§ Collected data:
⁂
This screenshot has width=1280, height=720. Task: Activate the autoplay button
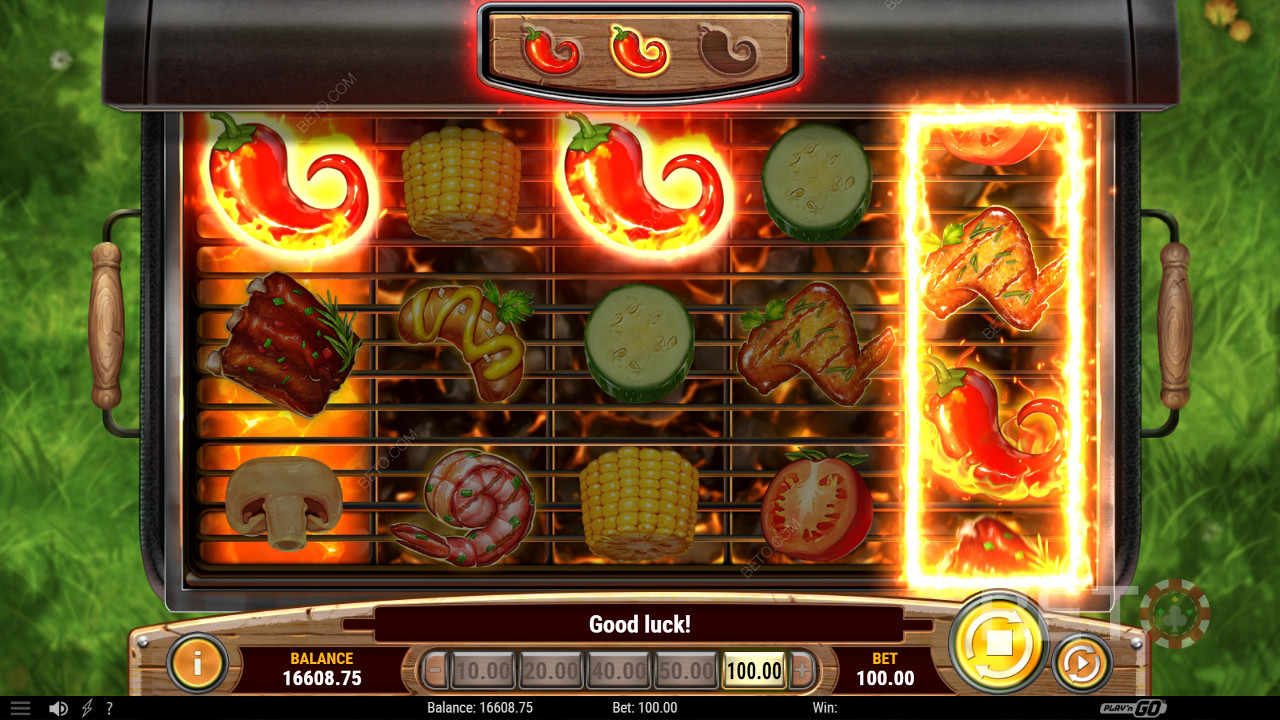coord(1081,662)
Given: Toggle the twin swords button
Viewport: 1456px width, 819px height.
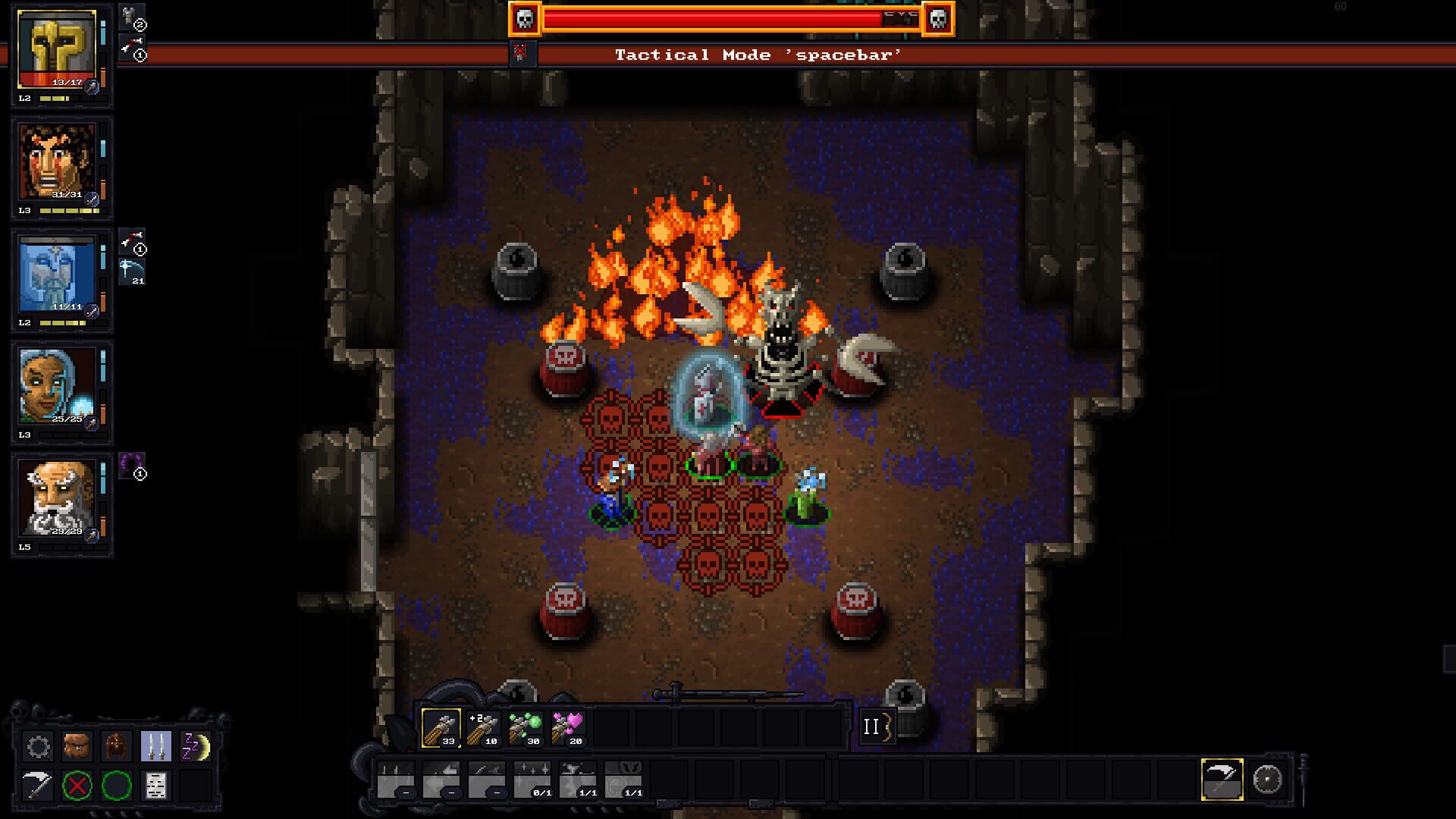Looking at the screenshot, I should [x=155, y=747].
⁂
§ What to produce:
Copy every line of the items above word for word, leaving out the pictures.

§ Solution for this exercise:
This screenshot has width=1280, height=720. Task: Activate the autoplay button
coord(1081,662)
Given: Toggle the twin swords button
Viewport: 1456px width, 819px height.
Looking at the screenshot, I should [x=155, y=747].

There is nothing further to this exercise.